Doctors don't yet know if treating depression can prevent heart disease, but they do know that if you have heart disease and you're depressed, treating depression is critical to your recovery and your quality of life.
Patient Experiences
Coronary artery disease (CAD) can sneak up on you. You may learn that you have it after months of experiencing symptoms such as chest pain, jaw pain, fatigue, or even heartburn. Or you may find out you have CAD after surviving a heart attack. Either way, once you've got it, you have to learn how to live with it, because even though CAD is treatable, there is no cure.
Karen Sanson, a thin, fit 60-year-old, of Cleveland, struggled with fear and anxiety after her heart attack and diagnosis of coronary artery disease. “I had to come to terms with trying to have a relationship with my heart where I don't panic,” she says.

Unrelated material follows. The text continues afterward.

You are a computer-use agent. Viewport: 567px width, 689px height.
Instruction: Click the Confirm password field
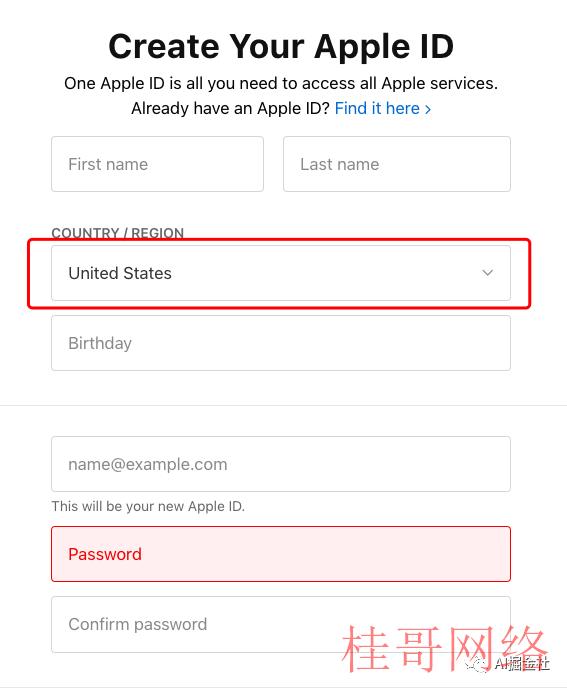click(281, 624)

“You think you're never going to be the same and you have to tiptoe around everything,” says Jim Hayes, 77, of Solon, Iowa, who found solace by volunteering with other people living with heart disease.
Heart attacks, in particular, can be life changing and terrifying, but they sometimes sneak up on you. Kevin Ambrose, 52, of Washington Grove, Md., has had three heart attacks but was never in physical agony. “They were all mild—I didn't fall to my knees,” he says. “Instead I got a bad headache or blurred vision.” During one heart attack, he recalls, he felt well enough to drive himself to the hospital, even though he knew he should call 911. Joe Marzan, of Prineville, Ore., who had a heart attack at 31, says he felt his whole chest move with every heartbeat, and then he started vomiting.
Lori Kupetz, 41, of Sherman Oaks, Calif., was hiking with a friend when she felt a blinding chest pain that quickly went away. Soon she was consumed by fatigue. “After six or seven months I couldn't carry groceries, I couldn't have sex, I couldn't dance with my daughters without feeling chest pain,” says Kupetz.
Sanson started to wake up in the middle of the night unable to breathe. “I also felt very fatigued,” she says, “even though I usually have mounds of energy and go till I drop.”
Although neither Sanson nor Kupetz seemed at risk for heart disease, they both ended up having (and surviving!) heart attacks and were diagnosed with coronary artery disease.
It's been more than 10 years since 65-year-old John Maiorana, of Virginia Beach, Va., suffered daily bouts of chest pain. And after an emergency bypass surgery restored blood flow to his heart, he has spent the time getting stronger and feeling better, but one thing has remained constant. As a volunteer with Mended Hearts, Maiorana often visits CAD patients in the hospital. Whether they're recovering from a heart attack or bypass surgery or both, he has the same message: It's possible to live with heart disease. And he's proof.